AIMS: A "valve-in-ring" (ViR) procedure involves the transcatheter implant of a valved stent in a prosthetic mitral ring. The presence of a partial dehiscence of the prosthetic ring is a major contraindication for a ViR due to inefficacious sealing. We describe an alternative method of ViR implant to achieve proper valve sealing in the case of ring dehiscence.

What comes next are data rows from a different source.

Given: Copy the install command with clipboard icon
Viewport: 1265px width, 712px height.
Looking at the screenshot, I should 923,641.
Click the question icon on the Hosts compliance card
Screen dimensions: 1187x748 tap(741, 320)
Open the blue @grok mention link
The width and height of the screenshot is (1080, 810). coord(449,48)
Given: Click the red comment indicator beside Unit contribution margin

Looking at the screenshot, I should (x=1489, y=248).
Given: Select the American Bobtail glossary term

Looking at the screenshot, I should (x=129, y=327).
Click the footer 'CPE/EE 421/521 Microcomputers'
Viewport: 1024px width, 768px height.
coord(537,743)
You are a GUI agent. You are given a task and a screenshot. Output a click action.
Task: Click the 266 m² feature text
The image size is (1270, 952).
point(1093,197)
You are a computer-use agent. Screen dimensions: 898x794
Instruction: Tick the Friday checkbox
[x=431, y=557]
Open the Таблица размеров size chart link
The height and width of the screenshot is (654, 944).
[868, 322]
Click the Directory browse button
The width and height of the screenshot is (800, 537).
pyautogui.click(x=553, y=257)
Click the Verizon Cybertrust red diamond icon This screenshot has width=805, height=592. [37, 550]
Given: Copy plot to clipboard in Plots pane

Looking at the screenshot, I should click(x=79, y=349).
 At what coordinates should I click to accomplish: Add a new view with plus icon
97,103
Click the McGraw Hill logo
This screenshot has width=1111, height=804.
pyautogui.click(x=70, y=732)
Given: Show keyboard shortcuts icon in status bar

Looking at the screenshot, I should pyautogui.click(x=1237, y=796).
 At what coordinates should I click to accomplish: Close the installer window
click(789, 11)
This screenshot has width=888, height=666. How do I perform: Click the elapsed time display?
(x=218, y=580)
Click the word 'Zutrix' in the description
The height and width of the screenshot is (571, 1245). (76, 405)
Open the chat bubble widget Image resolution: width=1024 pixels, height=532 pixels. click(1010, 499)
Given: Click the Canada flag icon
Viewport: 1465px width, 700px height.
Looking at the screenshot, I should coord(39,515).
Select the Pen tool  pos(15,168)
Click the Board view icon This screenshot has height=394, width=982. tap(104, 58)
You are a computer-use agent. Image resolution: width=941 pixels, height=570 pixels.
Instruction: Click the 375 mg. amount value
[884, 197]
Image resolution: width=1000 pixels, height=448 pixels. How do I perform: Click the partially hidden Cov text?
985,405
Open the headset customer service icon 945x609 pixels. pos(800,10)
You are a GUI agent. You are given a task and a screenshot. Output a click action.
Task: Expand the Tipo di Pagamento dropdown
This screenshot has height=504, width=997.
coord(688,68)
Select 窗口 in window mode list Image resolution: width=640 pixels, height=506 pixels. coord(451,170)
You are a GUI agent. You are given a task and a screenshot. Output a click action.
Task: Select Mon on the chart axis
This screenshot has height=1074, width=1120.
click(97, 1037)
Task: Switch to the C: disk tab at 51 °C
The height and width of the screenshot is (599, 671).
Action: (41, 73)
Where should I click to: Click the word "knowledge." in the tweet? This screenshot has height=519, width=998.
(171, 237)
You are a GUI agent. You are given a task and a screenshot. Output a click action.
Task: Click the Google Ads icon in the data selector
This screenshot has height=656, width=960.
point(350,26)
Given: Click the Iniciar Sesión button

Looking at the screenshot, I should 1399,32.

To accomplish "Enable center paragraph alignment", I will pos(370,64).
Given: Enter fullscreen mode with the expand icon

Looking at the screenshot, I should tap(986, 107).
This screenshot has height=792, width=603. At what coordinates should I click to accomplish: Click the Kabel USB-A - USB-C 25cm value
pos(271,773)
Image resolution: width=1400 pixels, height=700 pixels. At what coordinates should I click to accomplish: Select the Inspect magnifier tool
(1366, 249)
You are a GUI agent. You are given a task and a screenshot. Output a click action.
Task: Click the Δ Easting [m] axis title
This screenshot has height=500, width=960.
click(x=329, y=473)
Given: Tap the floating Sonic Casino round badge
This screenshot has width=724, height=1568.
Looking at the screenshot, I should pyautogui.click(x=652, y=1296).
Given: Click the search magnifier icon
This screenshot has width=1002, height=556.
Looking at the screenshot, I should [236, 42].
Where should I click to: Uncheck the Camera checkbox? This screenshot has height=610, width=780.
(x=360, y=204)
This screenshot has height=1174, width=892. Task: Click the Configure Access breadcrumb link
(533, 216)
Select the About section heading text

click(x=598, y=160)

METHODS AND RESULTS: A 76-year-old male patient suffered from severe central mitral regurgitation due to annuloplasty ring dehiscence and leaflet tethering. ECG-gated multidetector computed tomography was used for preoperative planning. Standard transapical access was gained through a minimally invasive left thoracotomy in the 5th intercostal space. A customised Melody® valve with two PTFE sutures fixed to the apex was used. The intervention was performed without complications, the patient recovered well, and transthoracic echo revealed no mitral regurgitation through the implanted valve with a transvalvular gradient of 4 mmHg.
CONCLUSIONS: The implantation of a long covered stent such as the Melody valve allows successful sealing following a ViR even in case of partially detached annuloplasty rings. This procedure is a proof of concept that proper sealing can be achieved at the leaflet level without the use of radial force at the annular level.